I am hoping I can get some help.
I use a Charis acoustic. It is a beautiful sounding, fine instrument. It is a cedar top and rosewood sides & back. I also use an AER Alpha amp.
When it was built Bill installed an IBeam active ( he only uses Baggs)
The pickup sounds great but I have such a feedback problem I am forced to use a sound hole cover when playing live, which of course covers the volume wheel. Of course it happens through my amp or monitors. The mains never bounce back.
I've done a lot of testing and found I can talk into the sound hole and it picks it up.
Is this a common problem and is there a solution as I'd hate to go with a different pickup. Is this a common problem? Would eliminating the preamp help?
Here is my guitar recorded direct into my recording setup.
You can hear how good it sounds with this pickup.
Thanks for any help I get.
Thanks for your inquiry. Charis are fine acoustic guitars.
The iBeam, because it is a resonance-sensitive pickup, will be prone to boominess and feedback at a certain volume or higher. Much finer acoustic guitars with thinner, more responsive tops and/or lighter bracing will be more prone to this than overbuilt guitars.
Last Summer we introduced the newest and best-sounding system we've every developed. It pairs our Element undersaddle pickup with a new application of mini-mic, preamped and mixed using a custom-tuned crossover circuit. We feel the Anthem system is more natural-sounding than the iBeam and more accurate in its response to percussive contact with the body. The Anthem is also much more feedback resistant than the iBeam.

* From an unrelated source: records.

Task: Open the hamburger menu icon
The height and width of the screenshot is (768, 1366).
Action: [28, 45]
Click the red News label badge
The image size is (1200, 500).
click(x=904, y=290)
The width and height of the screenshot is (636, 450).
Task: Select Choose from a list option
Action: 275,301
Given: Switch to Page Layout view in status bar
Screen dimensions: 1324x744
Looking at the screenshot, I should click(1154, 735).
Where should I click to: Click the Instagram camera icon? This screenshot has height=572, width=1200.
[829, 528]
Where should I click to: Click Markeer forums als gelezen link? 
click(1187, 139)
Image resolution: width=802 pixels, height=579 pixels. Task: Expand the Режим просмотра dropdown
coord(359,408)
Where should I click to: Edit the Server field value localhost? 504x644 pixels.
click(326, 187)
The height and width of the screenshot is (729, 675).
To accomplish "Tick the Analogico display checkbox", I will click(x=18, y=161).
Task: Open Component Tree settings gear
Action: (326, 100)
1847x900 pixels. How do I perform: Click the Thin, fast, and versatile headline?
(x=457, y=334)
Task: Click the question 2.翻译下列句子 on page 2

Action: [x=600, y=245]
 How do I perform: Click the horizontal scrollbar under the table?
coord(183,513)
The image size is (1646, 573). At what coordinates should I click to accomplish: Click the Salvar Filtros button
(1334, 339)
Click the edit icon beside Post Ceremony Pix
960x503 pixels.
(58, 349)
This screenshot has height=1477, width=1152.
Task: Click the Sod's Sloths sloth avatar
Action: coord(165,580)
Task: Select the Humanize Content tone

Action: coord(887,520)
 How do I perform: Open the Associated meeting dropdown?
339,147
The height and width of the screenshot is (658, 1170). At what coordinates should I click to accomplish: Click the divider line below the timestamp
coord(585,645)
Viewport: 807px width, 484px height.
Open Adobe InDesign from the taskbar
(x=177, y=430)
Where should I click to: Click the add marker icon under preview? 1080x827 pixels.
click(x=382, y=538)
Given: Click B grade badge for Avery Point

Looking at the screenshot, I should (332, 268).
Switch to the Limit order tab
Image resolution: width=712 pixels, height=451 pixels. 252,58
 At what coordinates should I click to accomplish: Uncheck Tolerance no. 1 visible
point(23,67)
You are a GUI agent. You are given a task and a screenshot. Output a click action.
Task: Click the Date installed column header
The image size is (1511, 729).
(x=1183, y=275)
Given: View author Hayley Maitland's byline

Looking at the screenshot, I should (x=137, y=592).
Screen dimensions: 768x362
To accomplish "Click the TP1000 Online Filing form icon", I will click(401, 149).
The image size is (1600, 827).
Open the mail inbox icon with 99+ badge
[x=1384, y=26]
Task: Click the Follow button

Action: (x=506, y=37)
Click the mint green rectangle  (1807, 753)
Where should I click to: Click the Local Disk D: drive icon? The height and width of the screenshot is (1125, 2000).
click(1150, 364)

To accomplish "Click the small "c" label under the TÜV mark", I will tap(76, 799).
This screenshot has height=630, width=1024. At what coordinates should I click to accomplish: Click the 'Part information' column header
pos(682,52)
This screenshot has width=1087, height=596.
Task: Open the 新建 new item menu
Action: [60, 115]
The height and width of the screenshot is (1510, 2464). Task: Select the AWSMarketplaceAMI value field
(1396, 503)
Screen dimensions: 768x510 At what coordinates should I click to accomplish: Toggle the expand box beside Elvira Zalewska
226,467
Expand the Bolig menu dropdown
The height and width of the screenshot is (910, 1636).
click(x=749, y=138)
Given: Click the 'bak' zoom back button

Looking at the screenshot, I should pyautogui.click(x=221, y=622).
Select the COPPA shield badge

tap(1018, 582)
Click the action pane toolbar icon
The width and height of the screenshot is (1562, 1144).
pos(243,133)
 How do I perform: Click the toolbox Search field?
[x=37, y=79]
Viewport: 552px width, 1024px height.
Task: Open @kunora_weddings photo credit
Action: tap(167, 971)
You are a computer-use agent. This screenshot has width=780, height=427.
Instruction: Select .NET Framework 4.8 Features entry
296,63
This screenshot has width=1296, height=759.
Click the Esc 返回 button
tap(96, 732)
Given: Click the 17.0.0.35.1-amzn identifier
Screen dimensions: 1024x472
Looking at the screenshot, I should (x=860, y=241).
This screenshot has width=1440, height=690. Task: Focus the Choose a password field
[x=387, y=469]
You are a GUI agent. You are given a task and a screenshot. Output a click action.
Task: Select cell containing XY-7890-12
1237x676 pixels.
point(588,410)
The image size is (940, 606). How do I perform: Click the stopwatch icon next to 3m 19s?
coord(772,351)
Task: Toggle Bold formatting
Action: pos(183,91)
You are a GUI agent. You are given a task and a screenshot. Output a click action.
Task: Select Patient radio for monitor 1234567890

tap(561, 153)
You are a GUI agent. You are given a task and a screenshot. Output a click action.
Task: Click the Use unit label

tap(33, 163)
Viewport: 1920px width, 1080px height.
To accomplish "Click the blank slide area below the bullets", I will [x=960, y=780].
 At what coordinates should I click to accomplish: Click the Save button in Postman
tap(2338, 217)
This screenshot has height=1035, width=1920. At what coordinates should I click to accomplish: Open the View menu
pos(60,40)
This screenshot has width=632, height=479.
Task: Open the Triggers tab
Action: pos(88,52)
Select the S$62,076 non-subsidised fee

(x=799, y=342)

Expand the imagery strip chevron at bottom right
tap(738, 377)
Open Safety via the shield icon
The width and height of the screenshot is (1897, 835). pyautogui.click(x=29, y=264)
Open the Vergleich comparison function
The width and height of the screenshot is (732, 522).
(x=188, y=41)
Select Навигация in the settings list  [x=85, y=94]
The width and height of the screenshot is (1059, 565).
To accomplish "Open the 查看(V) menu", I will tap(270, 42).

Thanks so much. I will look into this because I have to do something. Although I have done my own guitar work for years I would have this one done by Bill, who built the guitar. I'm not willing to take any chances.
Ok, I get that you guys want to push the Anthem (and I'm seriously considering it for my next guitar) but what are some work arounds for those of us with the iBeam? I have a very similar setup (AER Alpha, Ibeam active) and had crazy low frequency feedback at very low volume levels today.
Getting back to how to achieve greater stability with the iBeam, a good notch filter is one great way to limit the potential for feedback. A good notch filter, such as the Garrett Null filter we put into our Feedback Master and Venue DI products, is highly effective at cutting the resonant frequency of the guitar's soundboard. Properly set, a good notch filter can help you achieve significantly higher volumes without feedback.
The fact that you can hear your voice in the iBeam signal is a testament to how responsive the guitar's soundboard is.
I have a Martin OM-18V and I am using the I-Beam passive and a Para DI with good results. The only feedback issues are I leave the guitar on the stand and the sound person forgets to mute it.